Задание 1
Перепечатайте без изменений часть строк с данными, которые идут ниже после документа: начните со строки, где есть "Screen dimensions: 1536x752", и остановитесь после строки, где есть "click(x=143, y=873)".

Исходный документ
Одной из основных проблем в изучении ранней политической истории феодальной Черкесии является скудость источниковедческой базы. Османские архивы плохо изучены, русские архивные источники дают содержательные материалы по политической истории Черкесии лишь с середины XVI в. Весь ранний период политогенеза позднесредневековой державы Инала и его ближайших наследников мы можем реконструировать, опираясь почти исключительно на генеалогические росписи Иналидов, составленные уже в XVII–XVIII вв., и исторические предания черкесов. Первый историографический опыт подобного рода принадлежит перу Ш.Б. Ногмова. Его «История адыхейского народа, составленная по преданиям кабардинцев», конечно же, не лишена недостатков. Этот труд появился в эпоху, когда академическая историография только начала формироваться. «История» Ш.Б. Ногмова полна противоречий и анахронизмов. Опираясь на весь комплекс исторических знаний, накопленных современным кавказоведением, мы отчетливо осознаем эти недостатки, противоречия, фактические ошибки автора [Кожев 2011]. Тем не менее, детальное изучение «Истории адыхейского народа», как ценного источника исторических преданий черкесов, записанных автором в первые XIXв., на наш взгляд, не потеряло актуальности и по сей день. Особенно это касается сюжетов из политической истории Кабарды и всей Княжеской Черкесии первой пол. XVI в. – эпохи непосредственно предшествовавшей установлению интенсивных дипломатических, политических, военных связей с русским государством, нашедших адекватное отражение в синхронных летописных и дипломатических письменных источниках Московского царства. Это позволяет полнее раскрыть эвристический потенциал черкесских исторических преданий, коррелируя их с данными архивных источников, в первую очередь, русских.

Задание 2
С какого времени, согласно тексту о ранней политической истории Черкесии, русские архивные источники дают содержательные материалы по политической истории Черкесии?

Предоставленные данные
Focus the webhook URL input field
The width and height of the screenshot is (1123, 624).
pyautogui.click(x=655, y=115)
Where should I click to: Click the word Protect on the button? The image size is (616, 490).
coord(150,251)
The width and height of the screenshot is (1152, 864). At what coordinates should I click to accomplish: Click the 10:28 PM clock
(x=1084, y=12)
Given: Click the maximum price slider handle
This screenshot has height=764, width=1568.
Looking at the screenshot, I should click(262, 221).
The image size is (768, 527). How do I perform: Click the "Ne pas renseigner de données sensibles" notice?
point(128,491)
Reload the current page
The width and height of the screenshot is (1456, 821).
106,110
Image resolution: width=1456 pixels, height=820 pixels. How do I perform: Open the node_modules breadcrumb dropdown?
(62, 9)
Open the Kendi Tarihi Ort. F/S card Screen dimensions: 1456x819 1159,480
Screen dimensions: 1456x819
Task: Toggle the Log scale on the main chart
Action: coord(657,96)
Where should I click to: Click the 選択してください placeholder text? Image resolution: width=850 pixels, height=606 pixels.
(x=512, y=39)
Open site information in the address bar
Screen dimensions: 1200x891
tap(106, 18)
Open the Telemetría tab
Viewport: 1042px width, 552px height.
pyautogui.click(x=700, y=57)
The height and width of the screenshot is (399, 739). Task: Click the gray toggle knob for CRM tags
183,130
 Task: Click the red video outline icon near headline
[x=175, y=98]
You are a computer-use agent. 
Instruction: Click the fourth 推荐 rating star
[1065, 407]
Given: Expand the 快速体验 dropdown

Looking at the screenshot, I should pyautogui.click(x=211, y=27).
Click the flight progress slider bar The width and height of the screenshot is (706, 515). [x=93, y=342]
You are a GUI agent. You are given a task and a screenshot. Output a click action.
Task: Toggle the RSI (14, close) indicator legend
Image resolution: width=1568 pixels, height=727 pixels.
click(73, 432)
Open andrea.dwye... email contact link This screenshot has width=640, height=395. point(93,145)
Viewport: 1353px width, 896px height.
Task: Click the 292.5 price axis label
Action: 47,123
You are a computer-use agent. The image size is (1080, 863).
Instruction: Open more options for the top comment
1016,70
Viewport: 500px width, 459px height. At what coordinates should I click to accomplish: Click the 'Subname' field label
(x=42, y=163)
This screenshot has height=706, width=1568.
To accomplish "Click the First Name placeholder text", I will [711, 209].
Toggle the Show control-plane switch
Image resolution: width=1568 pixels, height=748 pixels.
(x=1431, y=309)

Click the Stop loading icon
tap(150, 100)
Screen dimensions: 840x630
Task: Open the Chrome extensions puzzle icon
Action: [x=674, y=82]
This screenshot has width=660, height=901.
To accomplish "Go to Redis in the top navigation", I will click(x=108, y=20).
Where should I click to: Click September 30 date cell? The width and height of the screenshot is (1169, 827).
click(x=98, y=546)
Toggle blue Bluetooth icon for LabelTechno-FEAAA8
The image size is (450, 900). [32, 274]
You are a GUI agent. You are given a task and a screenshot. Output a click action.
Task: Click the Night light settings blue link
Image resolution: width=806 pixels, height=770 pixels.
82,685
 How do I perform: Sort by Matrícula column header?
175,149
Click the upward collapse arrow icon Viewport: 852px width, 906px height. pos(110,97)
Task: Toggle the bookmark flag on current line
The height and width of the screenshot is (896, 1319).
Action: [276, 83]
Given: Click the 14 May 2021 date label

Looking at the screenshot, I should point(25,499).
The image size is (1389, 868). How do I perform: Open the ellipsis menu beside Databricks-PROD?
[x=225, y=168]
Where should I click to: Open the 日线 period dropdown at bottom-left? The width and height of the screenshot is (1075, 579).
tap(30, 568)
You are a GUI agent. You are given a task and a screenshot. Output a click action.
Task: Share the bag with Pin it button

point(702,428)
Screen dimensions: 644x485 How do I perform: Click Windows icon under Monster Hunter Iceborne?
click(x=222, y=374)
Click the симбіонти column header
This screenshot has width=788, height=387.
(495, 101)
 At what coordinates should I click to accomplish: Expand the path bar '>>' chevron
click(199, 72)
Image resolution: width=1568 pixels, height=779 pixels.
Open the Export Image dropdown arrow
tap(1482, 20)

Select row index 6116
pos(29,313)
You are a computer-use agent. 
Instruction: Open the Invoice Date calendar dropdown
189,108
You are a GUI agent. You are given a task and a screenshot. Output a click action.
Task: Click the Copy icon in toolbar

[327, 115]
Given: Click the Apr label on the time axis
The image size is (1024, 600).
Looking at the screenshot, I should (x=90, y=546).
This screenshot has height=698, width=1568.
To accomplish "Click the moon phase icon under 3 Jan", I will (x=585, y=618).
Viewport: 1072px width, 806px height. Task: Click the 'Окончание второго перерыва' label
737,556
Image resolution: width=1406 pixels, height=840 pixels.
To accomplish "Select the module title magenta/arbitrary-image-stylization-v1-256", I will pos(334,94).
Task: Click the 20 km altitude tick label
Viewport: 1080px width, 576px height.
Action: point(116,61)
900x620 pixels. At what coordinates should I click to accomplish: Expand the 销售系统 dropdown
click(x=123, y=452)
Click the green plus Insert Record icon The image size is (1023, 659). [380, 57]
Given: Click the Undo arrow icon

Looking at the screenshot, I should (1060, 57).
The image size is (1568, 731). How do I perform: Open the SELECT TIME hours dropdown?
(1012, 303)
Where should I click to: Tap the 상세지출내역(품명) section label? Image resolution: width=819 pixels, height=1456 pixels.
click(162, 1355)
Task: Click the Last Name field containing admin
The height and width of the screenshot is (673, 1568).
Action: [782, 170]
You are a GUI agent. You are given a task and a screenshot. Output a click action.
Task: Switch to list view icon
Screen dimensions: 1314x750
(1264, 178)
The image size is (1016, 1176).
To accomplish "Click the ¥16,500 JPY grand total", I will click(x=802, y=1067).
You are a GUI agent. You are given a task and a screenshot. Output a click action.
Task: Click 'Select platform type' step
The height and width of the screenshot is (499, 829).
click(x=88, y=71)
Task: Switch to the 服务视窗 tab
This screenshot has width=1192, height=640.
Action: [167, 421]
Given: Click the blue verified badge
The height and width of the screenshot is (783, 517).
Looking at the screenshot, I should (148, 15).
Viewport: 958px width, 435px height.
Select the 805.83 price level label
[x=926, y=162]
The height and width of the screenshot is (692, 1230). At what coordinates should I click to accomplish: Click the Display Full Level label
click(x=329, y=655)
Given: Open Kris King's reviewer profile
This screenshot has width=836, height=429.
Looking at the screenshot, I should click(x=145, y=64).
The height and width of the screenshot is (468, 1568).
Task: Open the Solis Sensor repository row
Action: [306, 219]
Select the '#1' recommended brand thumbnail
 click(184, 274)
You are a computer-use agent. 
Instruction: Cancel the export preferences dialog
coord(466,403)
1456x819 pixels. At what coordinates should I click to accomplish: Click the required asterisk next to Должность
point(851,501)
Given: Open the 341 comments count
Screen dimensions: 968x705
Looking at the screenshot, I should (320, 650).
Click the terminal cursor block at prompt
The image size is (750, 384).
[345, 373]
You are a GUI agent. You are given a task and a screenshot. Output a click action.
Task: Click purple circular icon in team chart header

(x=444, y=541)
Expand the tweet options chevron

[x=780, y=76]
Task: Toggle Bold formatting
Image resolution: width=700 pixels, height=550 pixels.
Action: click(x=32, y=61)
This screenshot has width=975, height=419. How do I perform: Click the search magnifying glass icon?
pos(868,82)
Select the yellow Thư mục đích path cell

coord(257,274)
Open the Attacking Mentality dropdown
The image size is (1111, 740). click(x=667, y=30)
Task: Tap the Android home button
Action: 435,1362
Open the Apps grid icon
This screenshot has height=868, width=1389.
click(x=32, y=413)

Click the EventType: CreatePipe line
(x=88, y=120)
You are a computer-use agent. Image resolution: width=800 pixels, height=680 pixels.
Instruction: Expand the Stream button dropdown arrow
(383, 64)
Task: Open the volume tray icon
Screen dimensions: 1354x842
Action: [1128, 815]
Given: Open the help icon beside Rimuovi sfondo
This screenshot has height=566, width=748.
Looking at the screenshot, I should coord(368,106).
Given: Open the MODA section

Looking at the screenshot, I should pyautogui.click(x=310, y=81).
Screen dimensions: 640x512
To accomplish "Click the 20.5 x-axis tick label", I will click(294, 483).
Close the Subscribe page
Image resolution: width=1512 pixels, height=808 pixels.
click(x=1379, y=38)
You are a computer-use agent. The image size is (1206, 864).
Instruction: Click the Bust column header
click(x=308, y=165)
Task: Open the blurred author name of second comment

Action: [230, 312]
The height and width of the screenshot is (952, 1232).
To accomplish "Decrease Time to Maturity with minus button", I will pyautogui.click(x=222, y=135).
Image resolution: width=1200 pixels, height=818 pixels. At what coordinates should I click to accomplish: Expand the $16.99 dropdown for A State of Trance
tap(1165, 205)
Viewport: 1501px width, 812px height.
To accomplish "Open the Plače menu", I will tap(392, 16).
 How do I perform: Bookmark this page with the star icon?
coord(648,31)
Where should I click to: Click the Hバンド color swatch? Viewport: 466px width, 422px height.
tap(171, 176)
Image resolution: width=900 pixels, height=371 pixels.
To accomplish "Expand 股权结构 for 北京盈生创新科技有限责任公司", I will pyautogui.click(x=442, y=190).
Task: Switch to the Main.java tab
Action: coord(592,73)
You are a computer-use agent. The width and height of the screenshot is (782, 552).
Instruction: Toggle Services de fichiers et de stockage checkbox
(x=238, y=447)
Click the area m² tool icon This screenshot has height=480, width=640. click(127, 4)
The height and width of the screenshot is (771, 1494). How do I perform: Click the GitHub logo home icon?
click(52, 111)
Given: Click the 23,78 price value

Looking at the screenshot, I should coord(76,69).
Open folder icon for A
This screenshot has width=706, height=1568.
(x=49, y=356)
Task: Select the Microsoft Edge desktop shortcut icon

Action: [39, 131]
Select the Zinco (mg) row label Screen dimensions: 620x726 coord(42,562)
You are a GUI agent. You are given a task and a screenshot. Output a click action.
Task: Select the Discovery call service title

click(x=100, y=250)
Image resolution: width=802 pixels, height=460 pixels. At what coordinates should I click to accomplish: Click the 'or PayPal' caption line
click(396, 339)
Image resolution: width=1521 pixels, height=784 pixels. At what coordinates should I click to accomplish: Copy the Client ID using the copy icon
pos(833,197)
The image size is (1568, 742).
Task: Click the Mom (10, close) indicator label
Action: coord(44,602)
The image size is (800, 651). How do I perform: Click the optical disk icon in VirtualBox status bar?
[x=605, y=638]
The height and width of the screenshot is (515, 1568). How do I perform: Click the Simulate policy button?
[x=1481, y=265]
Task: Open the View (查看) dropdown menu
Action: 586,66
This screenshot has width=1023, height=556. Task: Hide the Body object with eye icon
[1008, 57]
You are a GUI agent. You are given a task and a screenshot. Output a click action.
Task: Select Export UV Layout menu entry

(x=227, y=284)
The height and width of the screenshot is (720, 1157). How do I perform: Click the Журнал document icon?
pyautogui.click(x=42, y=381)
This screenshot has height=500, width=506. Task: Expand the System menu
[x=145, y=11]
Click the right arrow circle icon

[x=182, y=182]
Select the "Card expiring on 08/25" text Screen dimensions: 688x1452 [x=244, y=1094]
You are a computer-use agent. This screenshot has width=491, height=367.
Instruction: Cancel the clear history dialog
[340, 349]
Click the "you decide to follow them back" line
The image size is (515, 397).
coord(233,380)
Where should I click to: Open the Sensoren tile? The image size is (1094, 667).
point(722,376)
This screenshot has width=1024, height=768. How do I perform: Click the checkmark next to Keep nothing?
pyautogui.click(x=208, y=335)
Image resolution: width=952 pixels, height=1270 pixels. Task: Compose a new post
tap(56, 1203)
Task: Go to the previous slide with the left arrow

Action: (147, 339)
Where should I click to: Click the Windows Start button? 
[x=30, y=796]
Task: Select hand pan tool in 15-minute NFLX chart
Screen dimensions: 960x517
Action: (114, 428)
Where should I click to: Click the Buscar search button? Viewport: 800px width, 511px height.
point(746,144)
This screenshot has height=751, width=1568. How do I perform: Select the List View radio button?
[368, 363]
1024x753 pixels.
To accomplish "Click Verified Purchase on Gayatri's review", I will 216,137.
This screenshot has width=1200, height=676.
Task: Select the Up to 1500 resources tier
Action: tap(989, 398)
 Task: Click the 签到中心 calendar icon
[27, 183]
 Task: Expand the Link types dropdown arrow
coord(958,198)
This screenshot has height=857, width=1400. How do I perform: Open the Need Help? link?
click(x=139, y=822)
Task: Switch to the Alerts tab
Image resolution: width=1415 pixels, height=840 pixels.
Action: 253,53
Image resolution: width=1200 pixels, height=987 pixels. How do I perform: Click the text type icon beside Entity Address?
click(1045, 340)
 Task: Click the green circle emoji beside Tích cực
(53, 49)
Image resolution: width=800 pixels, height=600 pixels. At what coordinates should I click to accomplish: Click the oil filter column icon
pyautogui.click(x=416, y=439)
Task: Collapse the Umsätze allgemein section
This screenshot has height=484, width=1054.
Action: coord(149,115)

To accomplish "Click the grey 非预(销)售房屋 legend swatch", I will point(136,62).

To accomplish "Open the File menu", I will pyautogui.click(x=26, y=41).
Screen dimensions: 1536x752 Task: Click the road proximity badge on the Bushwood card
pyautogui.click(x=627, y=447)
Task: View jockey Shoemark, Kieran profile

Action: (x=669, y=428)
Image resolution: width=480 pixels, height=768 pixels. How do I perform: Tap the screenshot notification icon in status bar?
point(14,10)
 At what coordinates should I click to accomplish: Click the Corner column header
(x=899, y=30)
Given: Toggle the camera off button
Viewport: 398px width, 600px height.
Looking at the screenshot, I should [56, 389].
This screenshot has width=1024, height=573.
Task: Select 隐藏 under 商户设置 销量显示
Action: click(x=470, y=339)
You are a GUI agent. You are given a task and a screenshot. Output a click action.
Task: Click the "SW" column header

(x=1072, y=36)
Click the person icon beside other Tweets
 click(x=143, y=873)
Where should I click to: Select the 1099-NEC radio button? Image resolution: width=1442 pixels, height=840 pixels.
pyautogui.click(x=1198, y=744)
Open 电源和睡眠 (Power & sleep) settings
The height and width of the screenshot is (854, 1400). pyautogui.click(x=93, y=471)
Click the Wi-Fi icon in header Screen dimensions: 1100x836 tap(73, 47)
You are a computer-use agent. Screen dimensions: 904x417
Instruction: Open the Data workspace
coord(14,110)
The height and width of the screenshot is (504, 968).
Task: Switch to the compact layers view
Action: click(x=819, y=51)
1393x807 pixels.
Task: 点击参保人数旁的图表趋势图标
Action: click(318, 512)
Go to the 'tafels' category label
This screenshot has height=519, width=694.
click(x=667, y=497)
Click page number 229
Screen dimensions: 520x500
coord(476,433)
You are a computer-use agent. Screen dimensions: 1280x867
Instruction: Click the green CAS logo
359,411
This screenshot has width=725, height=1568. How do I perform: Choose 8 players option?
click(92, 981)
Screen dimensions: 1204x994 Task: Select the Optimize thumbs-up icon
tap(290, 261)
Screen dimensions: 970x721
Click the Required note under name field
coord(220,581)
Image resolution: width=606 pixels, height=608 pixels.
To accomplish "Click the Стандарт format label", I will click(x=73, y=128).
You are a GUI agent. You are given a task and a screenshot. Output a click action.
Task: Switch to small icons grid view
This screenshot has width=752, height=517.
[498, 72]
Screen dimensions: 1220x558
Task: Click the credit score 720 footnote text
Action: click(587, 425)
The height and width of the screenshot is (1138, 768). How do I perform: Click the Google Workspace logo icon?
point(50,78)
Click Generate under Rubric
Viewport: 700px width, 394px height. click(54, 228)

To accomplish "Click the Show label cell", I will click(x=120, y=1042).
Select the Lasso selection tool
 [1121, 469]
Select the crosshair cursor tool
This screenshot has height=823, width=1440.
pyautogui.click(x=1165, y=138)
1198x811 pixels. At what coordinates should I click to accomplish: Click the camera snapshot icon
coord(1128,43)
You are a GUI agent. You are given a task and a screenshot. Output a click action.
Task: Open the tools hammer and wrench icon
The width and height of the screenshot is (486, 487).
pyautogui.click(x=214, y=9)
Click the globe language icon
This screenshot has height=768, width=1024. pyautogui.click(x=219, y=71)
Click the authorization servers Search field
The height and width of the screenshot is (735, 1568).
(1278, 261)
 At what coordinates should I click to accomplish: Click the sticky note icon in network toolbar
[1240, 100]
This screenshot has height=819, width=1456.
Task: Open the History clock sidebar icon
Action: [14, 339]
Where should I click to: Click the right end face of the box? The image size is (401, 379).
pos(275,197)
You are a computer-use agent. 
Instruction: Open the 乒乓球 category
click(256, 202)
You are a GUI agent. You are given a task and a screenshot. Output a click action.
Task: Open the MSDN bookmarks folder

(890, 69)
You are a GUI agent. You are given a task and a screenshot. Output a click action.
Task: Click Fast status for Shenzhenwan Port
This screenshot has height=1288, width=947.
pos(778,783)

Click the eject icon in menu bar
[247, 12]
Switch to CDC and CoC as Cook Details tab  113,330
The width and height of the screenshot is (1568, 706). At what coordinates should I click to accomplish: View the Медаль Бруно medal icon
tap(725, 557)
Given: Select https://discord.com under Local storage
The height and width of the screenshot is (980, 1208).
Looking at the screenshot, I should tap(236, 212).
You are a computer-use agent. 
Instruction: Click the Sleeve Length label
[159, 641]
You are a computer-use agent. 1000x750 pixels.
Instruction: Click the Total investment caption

Итоговый результат 1
Screen dimensions: 1536x752 Task: Click the road proximity badge on the Bushwood card
pyautogui.click(x=627, y=447)
Task: View jockey Shoemark, Kieran profile

Action: (x=669, y=428)
Image resolution: width=480 pixels, height=768 pixels. How do I perform: Tap the screenshot notification icon in status bar?
point(14,10)
 At what coordinates should I click to accomplish: Click the Corner column header
(x=899, y=30)
Given: Toggle the camera off button
Viewport: 398px width, 600px height.
Looking at the screenshot, I should [56, 389].
This screenshot has width=1024, height=573.
Task: Select 隐藏 under 商户设置 销量显示
Action: click(x=470, y=339)
You are a GUI agent. You are given a task and a screenshot. Output a click action.
Task: Click the "SW" column header

(x=1072, y=36)
Click the person icon beside other Tweets
 click(x=143, y=873)

Итоговый результат 2
С середины XVI в.